H=`echo $0 | sed 's/.*\///'`
F=$HOME/backups/$H$1.`date -u "+%Y%m%d%H%M%S"`.cpio.gz
ssh -l luser $H doas /root/backup.sh $1 > $F

Now you should be able to do full backup of the host server by issuing command $HOME/backups/hostname.domain.example and an incremental backup (changes since the previous completed full backup) by issuing command $HOME/backups/hostname.domain.example 1.

If you need to restore your system from scratch you can, for example, use the OpenBSD install ramdisk (see above) first to partition the disk, install base system, and then copy the latest full backup file and (if exists) incremental backup file to your system. Then just boot in a single user mode and restore the files that you need to restore, for example, something like this if you want to restore all:

cd /
cpio -imud < full-backup.cpio.gz
cpio -imud < incremental-backup.cpio.gz

(Warning: I have not tested the above. Typically I would just use other server or re-install system and restore the necessary files and configurations, instead of just having a blanket restore.)

Setting the hostname

Unless your hostname is set correctly, you can set it by editing /etc/myname.

Installing any patches

You should update the most recent patches. The system patches are most easily installed via the syspatch utility and package updates by using pkg_add -u:

doas syspatch
doas pkg_add -u

Installing authoritative name server

I use my OpenBSD boxes as authoritative name server. OpenBSD comes with nsd pre-installed. By default, nsd will be chrooted to /var/nsd. The zone files go to /var/nsd/zones. You should check their syntax with nsd-checkzone.

The nsd configuration file is in /var/nsd/etc/nsd.conf, see the instructions. I have one master server and another OpenBSD server hosts a slave server. Any changes made to master server are automatically pushed to the slave, which makes administration easier, because you only have to keep one zone file up-to-date.

OpenBSD services are administered by rcctl. To enable, start, and check nsd run the following commands as root user:

rcctl enable nsd
rcctl start nsd
rcctl check nsd

“enable” modifies rc.conf.local to make the daemon start at boot and “start” actually starts the daemon.

Now your authoritative name server should be up and running.

Installing web server

OpenBSD includes a web server called httpd, with FastCGI and TLS support, that does the job, at least if this basic functionality is fine with you. The advantage of the OpenBSD servers is that the default installation is quite secure, which is one worry less for you. Otherwise you need to install some other server, e.g., via packages collection.

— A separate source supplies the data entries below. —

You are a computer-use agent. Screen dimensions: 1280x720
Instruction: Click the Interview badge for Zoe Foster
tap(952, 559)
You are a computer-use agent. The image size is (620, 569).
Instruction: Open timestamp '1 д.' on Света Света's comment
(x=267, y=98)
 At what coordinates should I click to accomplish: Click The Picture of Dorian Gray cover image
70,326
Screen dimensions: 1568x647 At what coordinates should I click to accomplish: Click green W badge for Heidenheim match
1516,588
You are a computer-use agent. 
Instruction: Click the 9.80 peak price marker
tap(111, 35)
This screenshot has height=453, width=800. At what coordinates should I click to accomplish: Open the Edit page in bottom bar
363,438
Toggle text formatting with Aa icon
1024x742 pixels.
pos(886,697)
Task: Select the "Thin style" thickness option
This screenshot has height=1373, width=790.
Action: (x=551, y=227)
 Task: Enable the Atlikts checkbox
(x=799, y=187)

httpd is by default chrooted to /var/www. My different web sites are under /var/www/htdocs, e.g., /var/www/htdocs/kaip.iki.fi. I can enable this with the following contents for /etc/httpd.conf:

server "kaip.iki.fi" {
	listen on egress port 80
	block return 301 "https://kaip.iki.fi$REQUEST_URI"
server "kaip.iki.fi" {
	listen on egress tls port 443
	tls {
		certificate "/etc/ssl/kaip_iki_fi-bundle.crt"
		key "/etc/ssl/private/kaip_iki_fi.key"
	root "/htdocs/kaip.iki.fi"

The TLS stuff is related to the SSL protocol. You can take a look, e.g., at Let’s Encrypt and OpenBSD Handbook to get started. The above configuration redirects all http requests to the corresponding https address.

The httpd can be enabled at boot and started with:

httpd -n
rcctl enable httpd
rcctl start httpd
rcctl check httpd

The last line is just to check that the daemon works. You should of course also check the logs files so that there are no surprises there.

I use Jekyll to maintain my web site. You can install it by first installing ruby with doas pkg_add ruby and then installing Jekyll as instructed in the Jekyll web site.


Finally, you should reboot your server to make sure that the kernel patches are applied and to see that your installation survives the reboot:

doas reboot

Final words

That’s it. The whole process really takes an hour or so if you know what you are doing. The maintenance is quite straightforward. You should do regular backups (which is easy with the scripts above) and install any patches, which you can do with syspatch and pkg_add -u, as above.

New OpenBSD releases occur every six months around May and November. System upgrade is most easily done with sysupgrade.